妄想レイディオ #18

人生会議と、新型コロナと、集中治療医(前編)

午前0時を回り、今夜も始まりました「夜な夜な倶楽部・妄想レイディオ」
今晩は、DJのKUNIです。
毎回、ボクの独断と偏見で気になるニュースを取り上げ、そのニュースの内容をキッカケに、知的で、お馬鹿な、お気軽トークを繰り広げます。
番組の命綱は、この一台の電話だけ。
(SE:リリ~ンと、電話が鳴る音)
リスナーの方とこの電話を繋いで、KUNIとのお喋りと、素敵な音楽で、朝までお付き合い下さいませ。さて、さて、今夜も、こんな数字からご紹介いたしましょう。55.1%。これは、厚生労働省が調べたものですが、「人生の最終段階において、医療や療養について、これまでに家族や医療介護関係者と話し合ったことがありますか?」と言う質問に対して「そんなことない!」と答えた人の割合です。う~ん、ちょっと質問が長いので、今一つピンと来ないかな?では、もっと短く、分かりやすくするために、最近よく聞くようになった言葉を使うと「人生会議を家族としたことがありますか?」と言う質問に対して、半数以上の方が、「そんなこと、したことがない!」と答えたのでありました。
おぉ!今日は、ヘビーなテーマですよね。リスナーの皆さんは、どうよ?
ボクは、人生フラフラ生きているので、これまでは、そんなこと考えたことなど全く無かったけれど。でもね、今回のコロナ禍で、KUNIの社会人時代の先輩が、実際に亡くなったんですよ。ちょうど60歳。今の時代だと、まだまだ若いよね。それも、「コロナだ!」と分かってから、あっという間にね。
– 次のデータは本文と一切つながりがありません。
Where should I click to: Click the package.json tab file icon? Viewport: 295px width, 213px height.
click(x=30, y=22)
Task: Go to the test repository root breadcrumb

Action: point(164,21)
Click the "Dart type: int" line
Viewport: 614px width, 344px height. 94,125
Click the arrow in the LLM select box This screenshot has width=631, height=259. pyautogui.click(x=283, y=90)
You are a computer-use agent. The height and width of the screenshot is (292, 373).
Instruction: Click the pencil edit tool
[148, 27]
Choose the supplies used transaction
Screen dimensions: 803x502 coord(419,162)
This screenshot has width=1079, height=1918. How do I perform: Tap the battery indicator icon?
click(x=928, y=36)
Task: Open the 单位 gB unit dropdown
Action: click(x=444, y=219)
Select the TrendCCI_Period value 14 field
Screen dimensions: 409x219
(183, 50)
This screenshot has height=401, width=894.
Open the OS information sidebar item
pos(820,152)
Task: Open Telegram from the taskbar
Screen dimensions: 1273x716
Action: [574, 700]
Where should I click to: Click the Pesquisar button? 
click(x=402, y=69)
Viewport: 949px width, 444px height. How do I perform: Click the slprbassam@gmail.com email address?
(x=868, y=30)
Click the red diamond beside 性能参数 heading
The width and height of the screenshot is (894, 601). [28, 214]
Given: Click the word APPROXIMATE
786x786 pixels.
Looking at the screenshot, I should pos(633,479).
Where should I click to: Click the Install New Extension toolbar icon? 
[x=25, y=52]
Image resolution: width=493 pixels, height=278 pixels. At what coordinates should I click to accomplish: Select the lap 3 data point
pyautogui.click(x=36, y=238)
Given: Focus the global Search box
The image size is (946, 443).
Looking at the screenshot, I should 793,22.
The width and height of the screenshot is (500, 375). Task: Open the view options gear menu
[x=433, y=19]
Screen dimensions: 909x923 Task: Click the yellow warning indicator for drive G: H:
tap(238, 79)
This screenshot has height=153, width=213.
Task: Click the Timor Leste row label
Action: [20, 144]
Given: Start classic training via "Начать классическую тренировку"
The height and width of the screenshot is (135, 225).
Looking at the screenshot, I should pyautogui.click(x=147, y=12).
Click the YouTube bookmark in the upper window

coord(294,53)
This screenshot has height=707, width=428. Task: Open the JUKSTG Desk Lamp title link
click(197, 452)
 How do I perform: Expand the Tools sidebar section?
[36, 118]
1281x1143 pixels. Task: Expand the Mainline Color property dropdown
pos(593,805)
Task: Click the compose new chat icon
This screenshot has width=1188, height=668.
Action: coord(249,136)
さらに、思い返せば、2014年の冬に流行ったインフルエンザで、高校時代の、これまた先輩が亡くなっている。54歳だったかな。こっちも、急にだよ。生きている限り、「死」は、必ず隣に存在するんだよね。そこで、今日は、この「人生会議」とか「新型コロナウィルスの怖さ」だとかを、改めてお聞きしたいと思って、こんなゲストを番組ではブッキングいたしました。
先生!こんばんは!
「はい。こんばんは。今日はよろしくお願いいたします」
今、ボクが先生とお呼びした通り、今日のゲストはお医者さん、ドクターなんですが、KUNIは、もう遠慮も配慮も、もちろん忖度もなく、何でもかんでも聞いてしまうので、今日のところは、先生、匿名のほうがお話しをしていただきやすいかと思うんですが、先生のことを何とお呼びいたしましょう?
「そうですね・・・ドクター黒ひげとかは?」
なんかそんなオモチャがあったような、黒ひげ危機一髪だったかなぁ。
「あっ、(笑)じゃぁ、ガンジーさんで」
ガンジーさん?それは、何故??
「インドの路上で買った艶やかなガンジーのイラストTシャツを着ていた時に、一時的に呼ばれていたことがあります。『弱い者ほど相手を許すことができない。 許すということは、強さの証だ。By マハトマガンジー』と、ダルビッシュがtwitterに書いているのをたまたま見かけて、なるほどなあと感心しました。Twitterはあまりしませんし、ダルビッシュさんのファンでもありませんが・・・」
おっと、ダルビッシュのファンでもないんか~い!
「はい!でも、ガンジーとインドへのリスペクトを込めて、今日はガンジーさんと呼んで下さい」
わっかりました!では、ドクター・ガンジー、ガンジー先生と呼ばせていただきますが、本当に、ガンジー先生とは、今日初めてお話しをさせていただきますので、流石に、予習をさせていただきました。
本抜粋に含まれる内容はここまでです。